Sábado, 3 de Março de 2012

Reformado o PÚBLICO a partir de segunda-feira, perdem-se algumas coisas, como o “Poema ao Sábado”, no P2. No entanto, receio que uma avalanche desenfreada de notícias profundas (expressão em que tento traduzir a ideia de meio caminho entre notícia contextualizada e reportagem) se faça esquecendo as notícias-notícias. Pessoalmente, e acredito não ser caso único, nem sempre tenho tempo ou paciência de ouvir ou ler notícias na rádio e na internet (como não vejo televisão não a incluo na lista). Uma notícia publicada no PÚBLICO, por muito batida que esteja nos outros meios de comunicação social, tende a ser diferente (excepto naquelas cadavéricas breves plagiadas das agências), bem enquadrada e bem escrita.
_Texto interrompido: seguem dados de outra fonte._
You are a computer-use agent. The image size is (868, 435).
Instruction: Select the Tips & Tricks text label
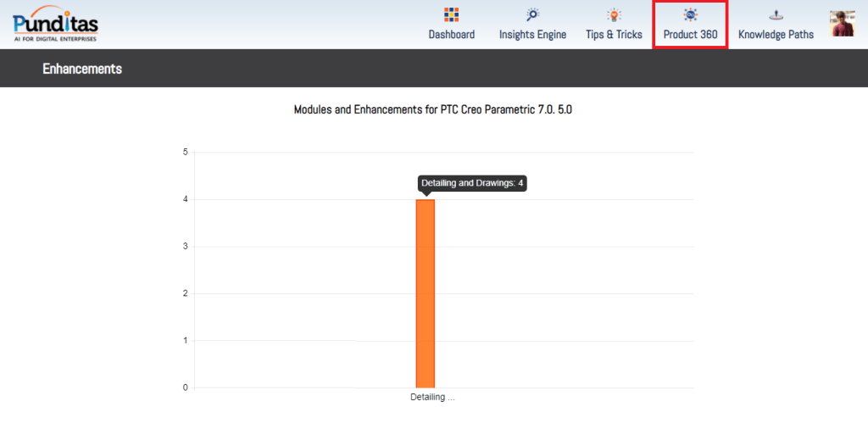[x=614, y=35]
Estão prometidas menos notícias “médias”, e isso preocupa-me, pois só com grandes e breves não vamos lá.

Assim, e apesar de o jornal já ter sido pensado por outros que não por mim, na minha opinião deveriam ser banidos do novo formado impresso:

- notícias breves em cabeçalho de página;

- a constante remissão para blogues no cabeçalho (é cansativa);

- as frases do dia anterior (sem contexto nem interesse), o “escrito na pedra” (que apresenta uma espécie de máxima ou sentença de alguém famoso);

- “blogues de papel” (se eu quiser saber o que dizem os blogues sobre uma notícia ou tema, leio na internet, pois essas páginas ficam ligadas à da notícia em causa);

- comentários dos leitores às notícias publicadas online; as “cartas à Directora” não têm de ser a forma de leitores comentarem ou reagirem à actualidade, devendo estar o espaço reservado a queixas como a da Fnac ao texto de Miguel Esteves Cardoso (1 de Março), reflexões sobre o fazer jornalístico, direitos de resposta, etc.
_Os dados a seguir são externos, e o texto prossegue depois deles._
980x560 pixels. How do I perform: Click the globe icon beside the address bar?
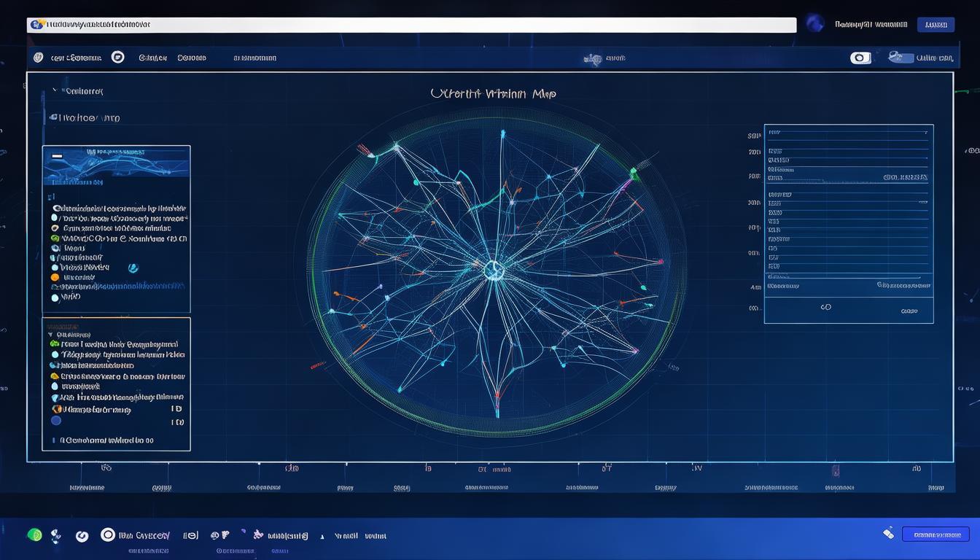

- cinemas, teatros, concertos, exposições, etc. na secção “Sair” (o Guia do Lazer do Público Online providencia todas as informações úteis; bastava que saísse no Ípsilon à sexta-feira, o resto é duplicação cansativa e uso abusivo dos espaços do jornal);

- programação de televisão e outras na “Ficar”: é tradição que o jornal sirva a televisão (que, aliás, também serve os jornais, ora mostrando manchetes em programas matinais inenarráveis ora plagiando notícias), mas não há nada mais obsoleto: quem quer saber o que dá na televisão vai à internet, ao teletexto ou tem Box para ver o Guia TV, principalmente porque na maior parte das vezes a televisão não cumpre as horas nem o anunciado, e os resumos ou chamadas para séries e filmes são os que aparecem em todo o lado. Se o espaço for comprado pelas televisões, mais um motivo para acabar com ele.

- secção “Pessoas”: onde o PÚBLICO encontra a Caras. O jornal é um espaço de prestígio e rigor, não é uma revista cor-de-rosa.

As novidades no jornal são anunciadas aqui.



publicado por Ricardo Nobre às 10:06 | referência | comentar

O novo PÚBLICO chega depois de amanhã, dia 5, dia do aniversário do jornal, às bancas. Trata-se de uma reorganização (o que implica uma nova orgânica) na edição impressa, ou seja, novo não só na imagem como na concepção de jornal diário. A Directora explicou a mudança no passado domingo, dia 26 de Fevereiro, até porque o grande redesenhar gráfico do jornal foi há cinco anos (recorde-se que foi nessa altura que o elegante e maiúsculo PÚBLICO deu lugar a um P vermelho enorme, mais plástico). Diz Bárbara Reis que “Depois de meses de discussão e análise (…) decidimos experimentar um conceito diferente de diário”. Tal decisão concretiza-se em fazer aquilo que o jornal publica todos os domingos no resto da semana: menos notícias em que se debitam factos e mais atenção a esses factos, vistos à lupa, num contexto alargado. Se uma notícia consome rádio e televisão de noite, se de manhã ainda ecoa nesses meios, não é preciso ler exactamente a mesma coisa no jornal, ainda por cima, sendo este uma instância a que se tem acesso mediante pagamento. É por isso que, do meu ponto de vista, valorizam muito o jornal impresso precisamente aquilo que tem de só seu: algumas notícias próprias (nomeadamente reportagens), infografias e principalmente opinião. Só os editoriais são, diariamente, uma breve lição de cidadania, para já não falar de colonistas menos isentos. Deste modo, era preciso que o jornal diário encontrasse na vida das pessoas um espaço que não é ocupado pela televisão, rádio e internet, que vieram ocupar o seu.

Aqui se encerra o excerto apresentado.